The following is an excerpt from a letter sent to all U.S. Veterans within the past two weeks.

"The Department of Veterans Affairs (VA) has recently learned that an employee took home electronic data from the VA, which he was not authorized to do and was in violation of established policies. The employee's home was burglarized and this data was stolen. The data contained identifying information including names, Social Security numbers and dates of birth for up to 26.5 million veterans and some spouses, as well as some disability ratings. As a result of this incident, information identifiable with you was potentially exposed to others. It is important to note that the affected data did not include any of VA's electronic health records or any financial information."
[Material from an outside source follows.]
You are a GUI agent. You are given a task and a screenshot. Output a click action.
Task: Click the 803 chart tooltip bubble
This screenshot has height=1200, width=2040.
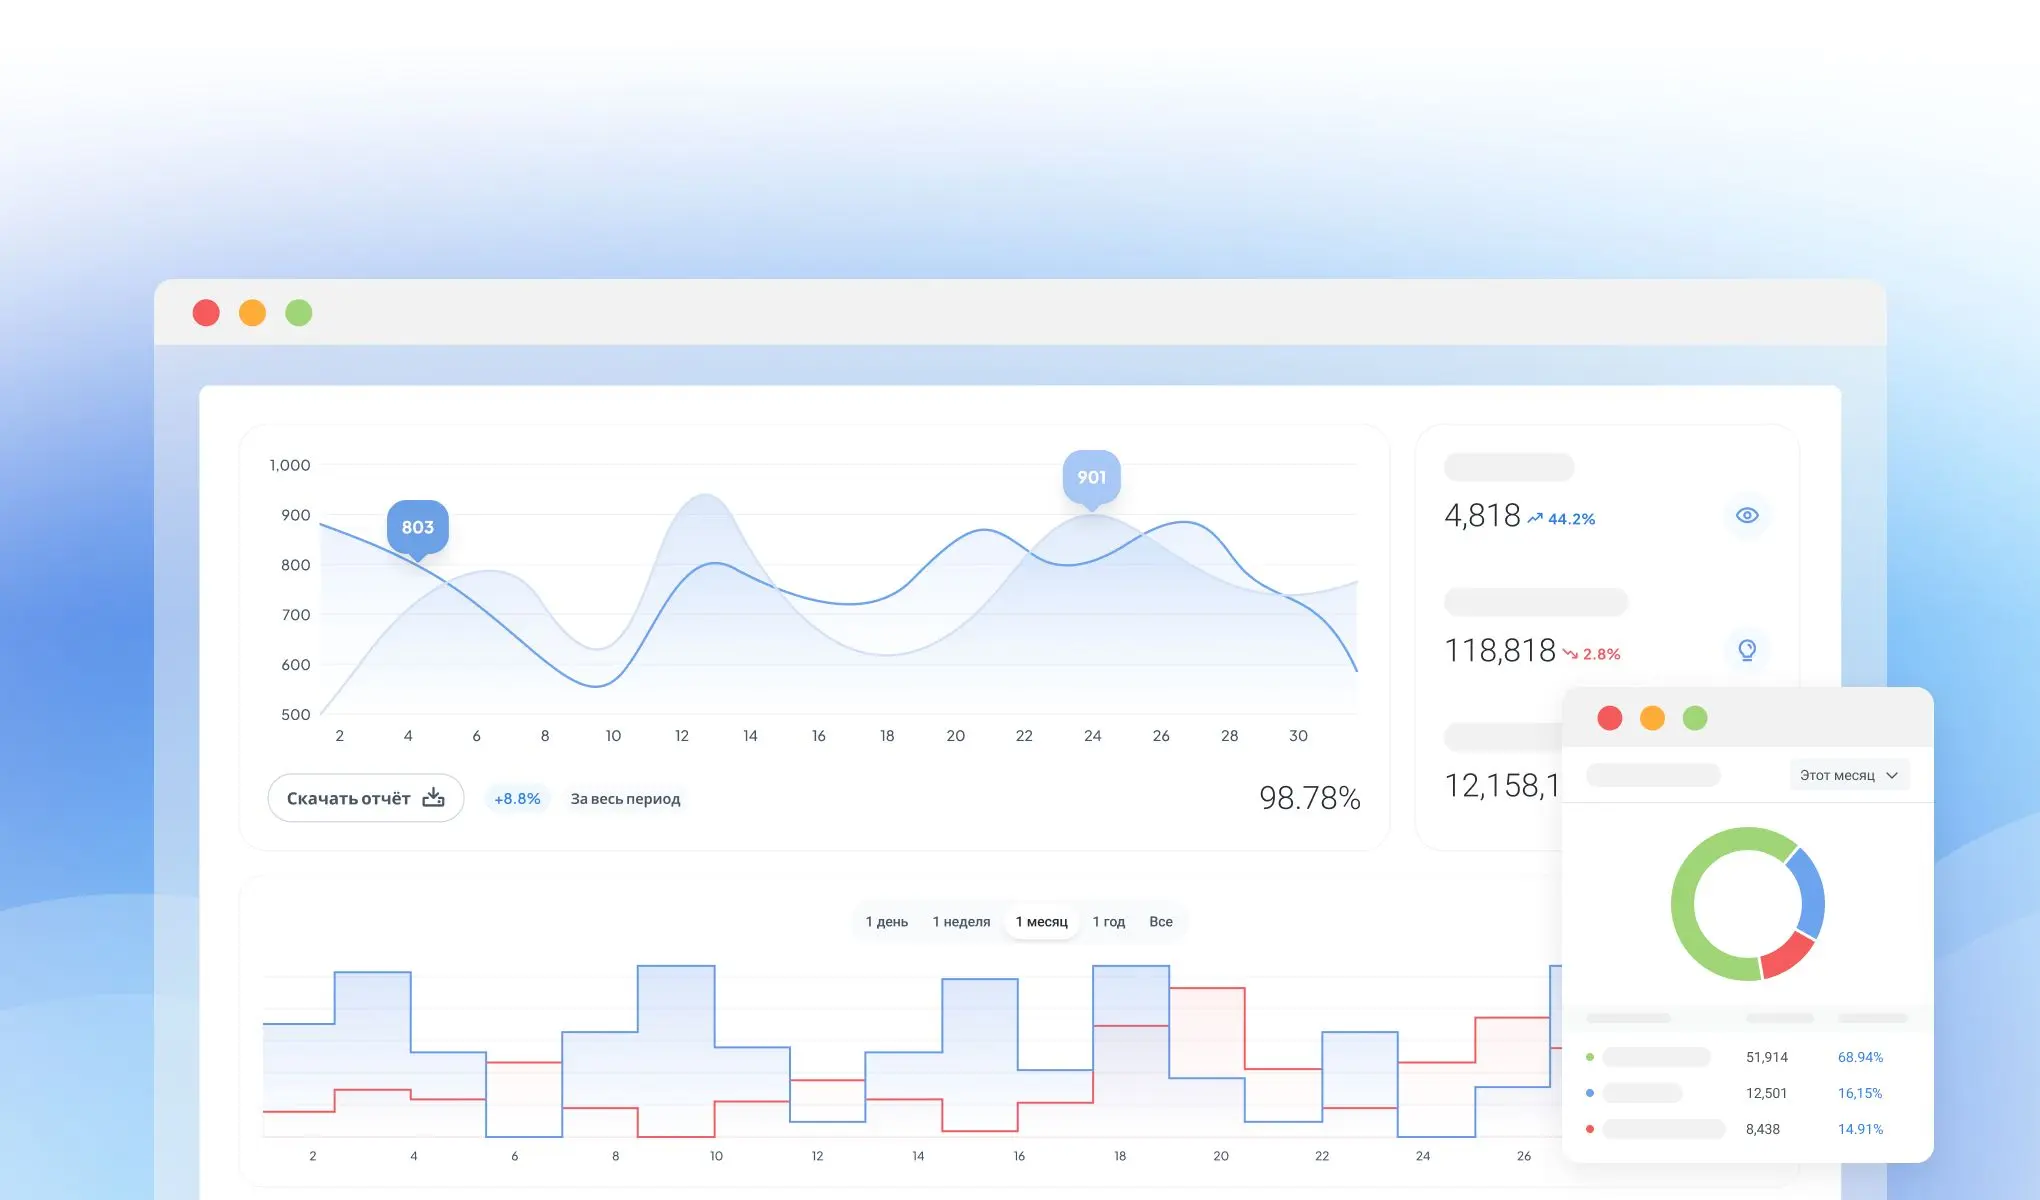click(x=417, y=526)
There are plenty of disturbing questions that reside within the letter released so far. Why was the information allowed to be taken out of the building? What has happened to the employee who had the information when it was taken?

The biggest question, however, is still unanswered in Washington: What is the government doing to protect not only veterans, but Americans' vital information and to safeguard them from devastating identity theft?
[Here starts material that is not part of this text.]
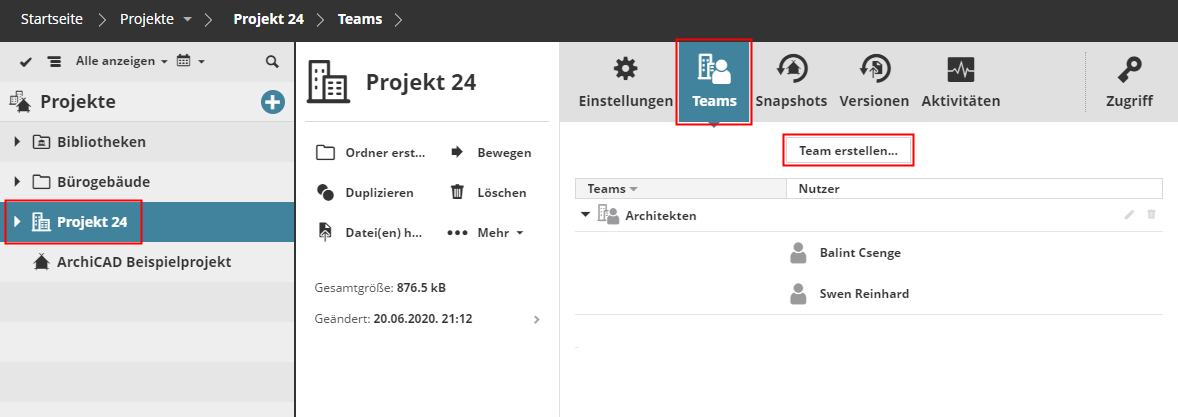Click the blue plus icon beside Projekte

[272, 101]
Stolen Social Security numbers, names and birth dates allow criminals easy access to credit information, which can be used to steal from bank and credit card accounts. It affects approximately 9 million people each year and costs billions of dollars in damages. Yet Congress has been slow in addressing this growing problem.

Although consumer groups are pressing Congress to limit access to individuals' personal information and to pass laws punishing those who don't guard that information, lawmakers haven't responded strongly. However, Congress could change all of that now that 26 million veterans have had their personal information accessed by a burglar. They should act now to protect Americans from identity theft and not wait until something else happens.